- Directed by: Joseph Culp
- Written by: Scott Ben-Yashar Joseph Culp
- Produced by: Scott Ben-Yashar Joseph Culp
- Starring: Timothy Bottoms Stephen Tobolowsky Terence J. Rotolo Joseph Culp Mackenzie Astin Ali Saam Phil Abrams David Clennon
- Cinematography: Monty Rowan
- Edited by: Dan O’Brien
- Music by: Dan Radlauer
- Production company: Men's Group Productions
- Distributed by: Dark Star Pictures
- Release dates: June 18, 2016 (Paris); May 16, 2018 (Beverly Hills);
- Running time: 130 minutes
- Country: United States
- Language: English

= Welcome to the Men's Group =

Welcome to the Men's Group is a 2016 American comedy-drama film directed by Joseph Culp and starring Timothy Bottoms, Stephen Tobolowsky, Terence J. Rotolo, Culp, Mackenzie Astin, Ali Saam, Phil Abrams and David Clennon.

==Plot==
Larry wakes up to find his wife is not there. A flashback indicates that Larry and his wife had an argument previously and she walked out. The men's group that Larry is part of is having their meeting at his home, so looking for his wife has to be put on hold.

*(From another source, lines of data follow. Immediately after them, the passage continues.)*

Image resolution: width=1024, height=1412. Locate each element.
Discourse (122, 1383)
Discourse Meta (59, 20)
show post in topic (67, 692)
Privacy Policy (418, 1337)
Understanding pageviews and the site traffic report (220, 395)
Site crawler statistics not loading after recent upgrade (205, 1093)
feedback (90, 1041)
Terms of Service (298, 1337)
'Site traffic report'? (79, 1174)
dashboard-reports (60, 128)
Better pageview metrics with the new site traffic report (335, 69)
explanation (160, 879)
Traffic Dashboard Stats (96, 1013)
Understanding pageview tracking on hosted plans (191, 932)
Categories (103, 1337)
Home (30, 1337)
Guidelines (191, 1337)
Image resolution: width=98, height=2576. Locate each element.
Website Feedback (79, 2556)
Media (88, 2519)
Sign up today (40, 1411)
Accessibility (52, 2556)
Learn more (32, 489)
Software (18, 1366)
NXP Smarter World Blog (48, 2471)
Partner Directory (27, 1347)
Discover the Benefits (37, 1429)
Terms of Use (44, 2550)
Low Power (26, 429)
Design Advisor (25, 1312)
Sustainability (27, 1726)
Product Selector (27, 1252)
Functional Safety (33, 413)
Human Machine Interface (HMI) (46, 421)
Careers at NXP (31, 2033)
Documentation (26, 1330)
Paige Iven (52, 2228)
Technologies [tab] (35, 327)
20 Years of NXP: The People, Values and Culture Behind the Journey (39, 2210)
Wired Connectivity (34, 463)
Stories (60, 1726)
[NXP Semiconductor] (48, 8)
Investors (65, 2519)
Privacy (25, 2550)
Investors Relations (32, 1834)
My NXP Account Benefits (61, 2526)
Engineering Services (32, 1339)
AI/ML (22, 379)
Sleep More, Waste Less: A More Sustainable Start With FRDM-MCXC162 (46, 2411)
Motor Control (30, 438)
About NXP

The meeting shows that the men are dealing with challenges in life, both personal and professional. Soon, disagreements arise along with revelations. Carl strips and runs around the neighborhood naked, and later, Michael is found to be hiding a secret that involves a member of Larry's family.

==Cast==
- Timothy Bottoms as Larry
- Stephen Tobolowsky as Carl
- Joseph Culp as Michael
- David Clennon as Fred
- Mackenzie Astin as Tom
- Ali Saam as Mohammed
- Terence J. Rotolo as Eddie
- Phil Abrams as Neil

==Release==
The film was released at the Ahrya Fine Arts Theater in Beverly Hills, California on May 16, 2018.

==Reception==
Bradley Gibson of Film Threat gave the film a 6 out of 10.

Stephen Farber of The Hollywood Reporter gave the film a positive review and wrote "The film is overlong and wildly uneven (...), but it benefits from a strong cast making the most of some sharp moments exposing the underside of male privilege and domination."